-- BEGIN --

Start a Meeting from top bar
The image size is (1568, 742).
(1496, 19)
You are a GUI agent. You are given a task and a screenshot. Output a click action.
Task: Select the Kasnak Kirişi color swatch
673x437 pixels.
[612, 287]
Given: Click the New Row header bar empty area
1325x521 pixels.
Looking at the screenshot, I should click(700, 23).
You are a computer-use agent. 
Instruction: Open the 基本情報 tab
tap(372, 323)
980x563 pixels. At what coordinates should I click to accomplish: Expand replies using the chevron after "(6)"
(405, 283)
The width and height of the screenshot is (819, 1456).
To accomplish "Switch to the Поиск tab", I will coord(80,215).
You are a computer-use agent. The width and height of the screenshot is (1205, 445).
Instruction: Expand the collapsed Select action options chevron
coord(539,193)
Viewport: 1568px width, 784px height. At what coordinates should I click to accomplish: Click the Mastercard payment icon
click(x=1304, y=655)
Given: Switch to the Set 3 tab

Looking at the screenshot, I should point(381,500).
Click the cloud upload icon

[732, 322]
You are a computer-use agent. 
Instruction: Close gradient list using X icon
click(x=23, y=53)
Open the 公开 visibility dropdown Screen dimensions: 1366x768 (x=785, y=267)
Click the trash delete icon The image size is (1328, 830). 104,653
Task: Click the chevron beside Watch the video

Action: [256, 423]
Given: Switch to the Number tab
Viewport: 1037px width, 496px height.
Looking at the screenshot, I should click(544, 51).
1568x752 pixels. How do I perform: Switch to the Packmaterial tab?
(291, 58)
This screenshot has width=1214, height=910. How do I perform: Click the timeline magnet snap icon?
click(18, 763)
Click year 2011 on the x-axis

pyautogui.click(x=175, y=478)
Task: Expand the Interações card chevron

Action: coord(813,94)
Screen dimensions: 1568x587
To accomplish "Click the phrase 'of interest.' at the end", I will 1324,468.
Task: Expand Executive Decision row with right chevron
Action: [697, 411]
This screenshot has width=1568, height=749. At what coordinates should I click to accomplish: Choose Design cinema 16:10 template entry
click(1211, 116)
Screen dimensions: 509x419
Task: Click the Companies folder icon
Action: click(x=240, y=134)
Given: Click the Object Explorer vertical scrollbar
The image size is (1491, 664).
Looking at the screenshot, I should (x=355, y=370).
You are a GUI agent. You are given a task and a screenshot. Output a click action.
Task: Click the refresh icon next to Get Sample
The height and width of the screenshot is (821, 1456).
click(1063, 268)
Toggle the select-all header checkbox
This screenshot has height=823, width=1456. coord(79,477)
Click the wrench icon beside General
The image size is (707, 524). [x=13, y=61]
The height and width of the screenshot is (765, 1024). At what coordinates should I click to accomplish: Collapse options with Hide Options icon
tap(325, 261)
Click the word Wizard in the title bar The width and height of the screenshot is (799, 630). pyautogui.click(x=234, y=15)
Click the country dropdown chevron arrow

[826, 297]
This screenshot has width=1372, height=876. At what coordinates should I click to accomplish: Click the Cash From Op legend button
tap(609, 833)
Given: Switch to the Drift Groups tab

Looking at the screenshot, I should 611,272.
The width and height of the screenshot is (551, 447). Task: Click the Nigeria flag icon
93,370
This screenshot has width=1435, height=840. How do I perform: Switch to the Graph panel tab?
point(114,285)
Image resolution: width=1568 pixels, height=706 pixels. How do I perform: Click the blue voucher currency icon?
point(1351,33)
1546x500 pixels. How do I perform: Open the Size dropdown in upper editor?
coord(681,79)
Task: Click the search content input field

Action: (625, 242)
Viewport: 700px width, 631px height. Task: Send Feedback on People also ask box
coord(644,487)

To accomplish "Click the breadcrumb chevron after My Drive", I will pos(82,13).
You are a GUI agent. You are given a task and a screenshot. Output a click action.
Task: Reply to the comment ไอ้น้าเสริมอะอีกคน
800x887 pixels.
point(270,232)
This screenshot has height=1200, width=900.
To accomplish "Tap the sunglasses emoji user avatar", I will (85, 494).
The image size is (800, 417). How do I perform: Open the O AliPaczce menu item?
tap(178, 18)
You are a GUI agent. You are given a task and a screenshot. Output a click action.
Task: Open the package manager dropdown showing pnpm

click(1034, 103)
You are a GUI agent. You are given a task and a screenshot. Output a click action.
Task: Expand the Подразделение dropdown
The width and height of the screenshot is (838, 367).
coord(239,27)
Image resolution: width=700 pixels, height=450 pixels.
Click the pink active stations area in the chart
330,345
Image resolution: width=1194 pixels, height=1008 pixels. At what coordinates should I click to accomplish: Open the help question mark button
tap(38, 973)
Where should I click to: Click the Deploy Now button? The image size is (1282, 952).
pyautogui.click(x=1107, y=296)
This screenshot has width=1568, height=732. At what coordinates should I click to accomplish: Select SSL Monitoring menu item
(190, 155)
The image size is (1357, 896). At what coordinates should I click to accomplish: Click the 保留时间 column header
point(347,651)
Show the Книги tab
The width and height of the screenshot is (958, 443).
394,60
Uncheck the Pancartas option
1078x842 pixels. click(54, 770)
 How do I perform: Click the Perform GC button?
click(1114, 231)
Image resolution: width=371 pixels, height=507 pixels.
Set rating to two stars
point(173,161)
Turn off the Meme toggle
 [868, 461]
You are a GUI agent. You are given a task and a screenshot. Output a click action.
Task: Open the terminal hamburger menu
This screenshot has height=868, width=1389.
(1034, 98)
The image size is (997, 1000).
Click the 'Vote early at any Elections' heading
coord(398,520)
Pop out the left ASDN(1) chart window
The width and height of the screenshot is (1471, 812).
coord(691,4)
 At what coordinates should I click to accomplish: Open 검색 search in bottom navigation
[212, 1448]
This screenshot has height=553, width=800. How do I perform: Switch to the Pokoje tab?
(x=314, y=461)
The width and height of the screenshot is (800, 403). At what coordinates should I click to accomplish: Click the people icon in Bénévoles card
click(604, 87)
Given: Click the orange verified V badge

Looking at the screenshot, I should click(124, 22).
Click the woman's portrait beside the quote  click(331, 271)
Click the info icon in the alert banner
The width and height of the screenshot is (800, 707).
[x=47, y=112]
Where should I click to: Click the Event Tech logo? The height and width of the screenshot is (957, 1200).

-- END --

■ **Instructions for the task**:
Repeat the rows word for word, beginning with the first row and ending with the row that contains "I will coord(80,215).", including both.

■ **Reply to the exercise**:
Start a Meeting from top bar
The image size is (1568, 742).
(1496, 19)
You are a GUI agent. You are given a task and a screenshot. Output a click action.
Task: Select the Kasnak Kirişi color swatch
673x437 pixels.
[612, 287]
Given: Click the New Row header bar empty area
1325x521 pixels.
Looking at the screenshot, I should click(700, 23).
You are a computer-use agent. 
Instruction: Open the 基本情報 tab
tap(372, 323)
980x563 pixels. At what coordinates should I click to accomplish: Expand replies using the chevron after "(6)"
(405, 283)
The width and height of the screenshot is (819, 1456).
To accomplish "Switch to the Поиск tab", I will coord(80,215).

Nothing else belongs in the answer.